Personal information
- Full name: Charlotte Anne Anneveld
- Born: 30 December 1982 (age 43) Sydney, New South Wales, Australia
- Role: Player, Coach

International information
- National side: Australia;

Domestic team information
- 2002–(unknown): New South Wales Breakers
- Australian Capital Territory
- Hampshire Women
- Lancashire Women
- Kent Women

Head coaching information
- (unknown)–present: Gordon Women's Cricket Club
- Source: Charlotte Anneveld – ESPNcricinfo, 3 April 2025

= Charlotte Anneveld =

Australian cricketer (born 1982)

Charlotte Anne Anneveld (born 30 December 1982, in Sydney, New South Wales) is an Australian cricket player.

Anneveld made her NSW Breakers debut in 2002 against a strong South Australia side down in Adelaide.

One of her greatest performances with the ball came in the 2005 final against QLD at North Sydney Oval, QLD were cruising to victory when Anneveld was thrown the ball and quickly picked up 4 wickets before her team-mate finished off the job at the other end to give NSW the title by 2 runs.

She went on to win numerous titles with NSW before relocating to ACT for a new opportunity. Charlotte was selected in the Australian Squad in 2007 before a knee injury ended her season.

Anneveld was selected in the wider T20 World Cup Squad for the 2014 tournament.

In her overseas career, Anneveld played one day cricket for English teams Hampshire Women, Lancashire Women and Kent Women.
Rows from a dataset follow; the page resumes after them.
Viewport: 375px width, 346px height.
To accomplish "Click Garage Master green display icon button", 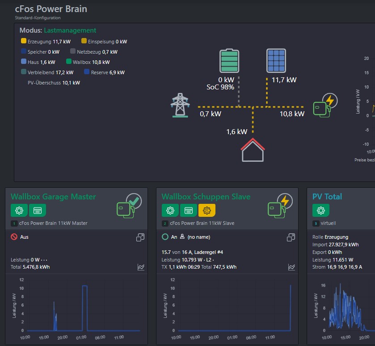I will coord(38,210).
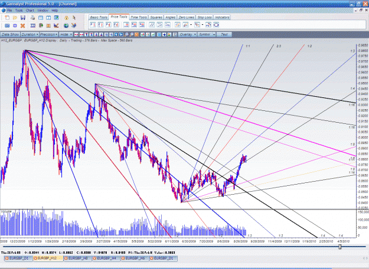Click the horizontal chart scroll slider handle
The height and width of the screenshot is (269, 369).
(340, 247)
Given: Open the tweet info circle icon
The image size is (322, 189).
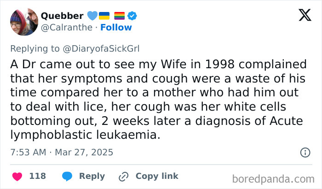Looking at the screenshot, I should (305, 152).
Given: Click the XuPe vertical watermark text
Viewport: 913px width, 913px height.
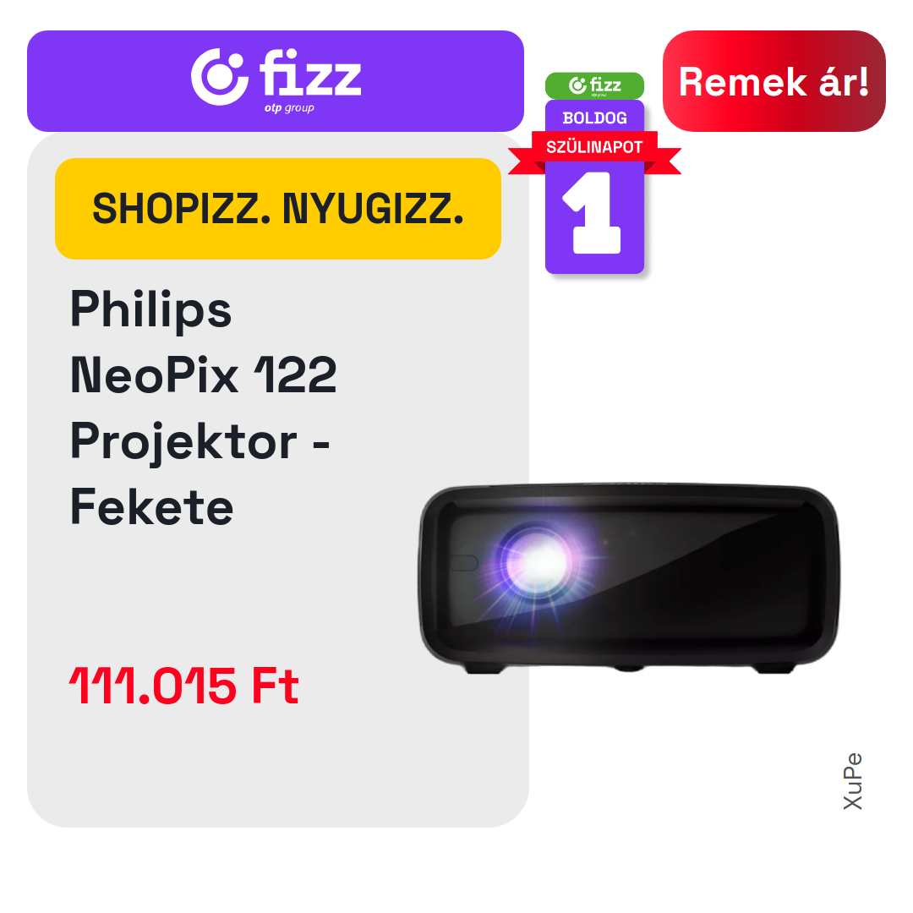Looking at the screenshot, I should 852,781.
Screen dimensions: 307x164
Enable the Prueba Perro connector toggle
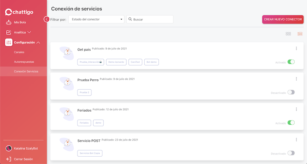point(291,92)
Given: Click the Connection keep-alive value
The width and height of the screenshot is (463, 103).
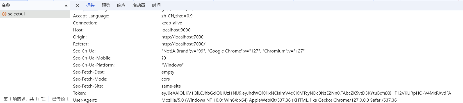Looking at the screenshot, I should 172,23.
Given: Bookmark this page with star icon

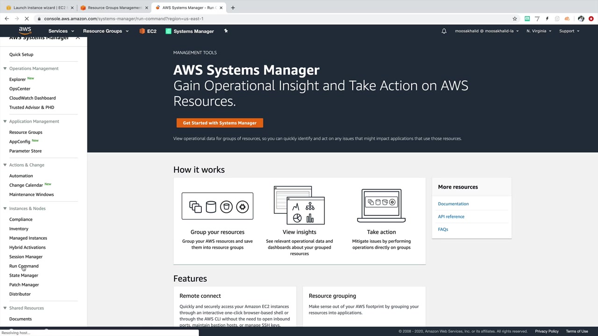Looking at the screenshot, I should tap(514, 19).
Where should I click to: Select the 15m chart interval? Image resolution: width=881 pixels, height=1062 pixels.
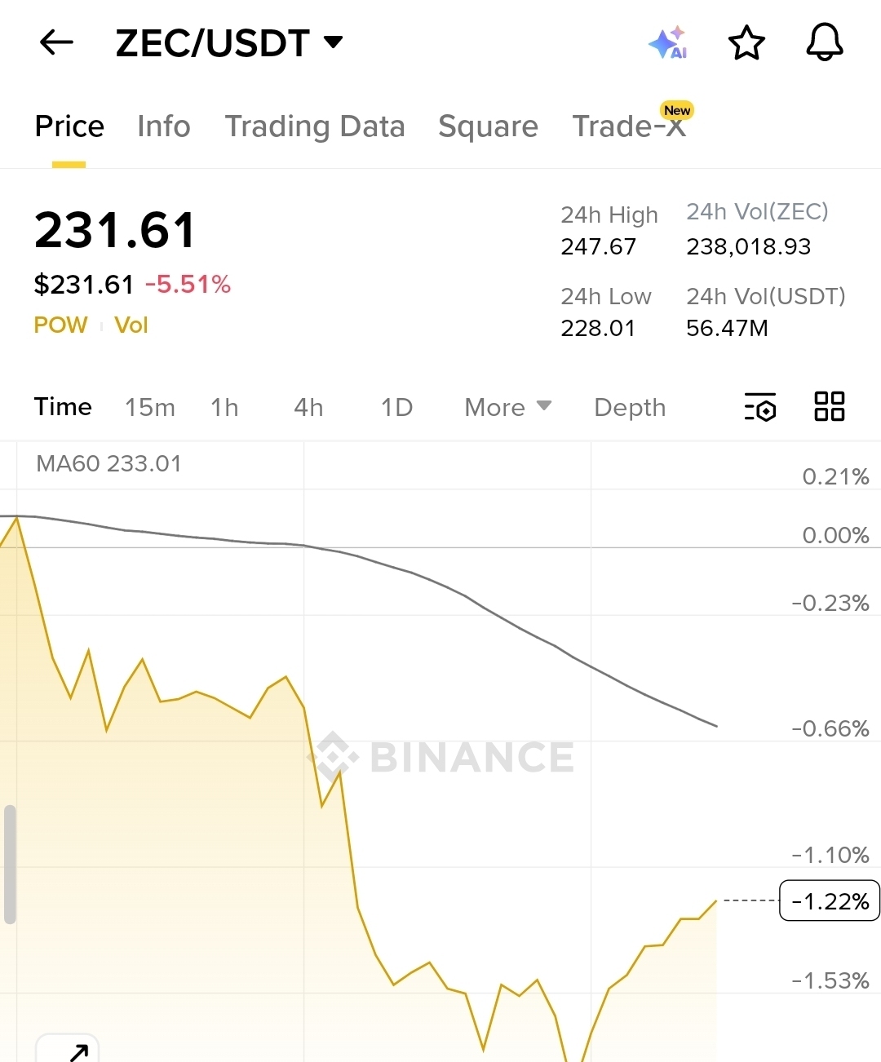pos(150,407)
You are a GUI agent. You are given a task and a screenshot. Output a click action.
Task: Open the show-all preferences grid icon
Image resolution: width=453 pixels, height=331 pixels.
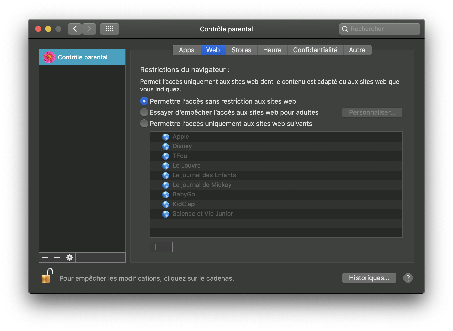click(109, 29)
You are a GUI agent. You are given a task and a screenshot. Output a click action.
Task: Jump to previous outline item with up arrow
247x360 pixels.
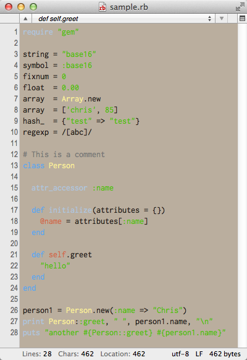[x=25, y=19]
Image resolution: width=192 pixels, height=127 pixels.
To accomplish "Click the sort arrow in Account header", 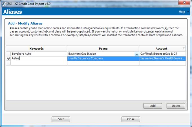I will point(184,48).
She played with other notable athletes such as Charlotte Edwards, Tammy Beaumont and Kate Cross.

Anneveld played for Gordon Women's Cricket Club in Australia for 23 years while also holding various committee positions and is currently the team's Head Coach and Player Development Manager. She is also a women's cricket commentator. She is a Representative Coach - Level 2.

Anneveld spent time in Singapore coaching the national team running coaching camps and facilitating guest specialised coaches. Annevend has also worked with the men's and women's teams in Papua New Guinea.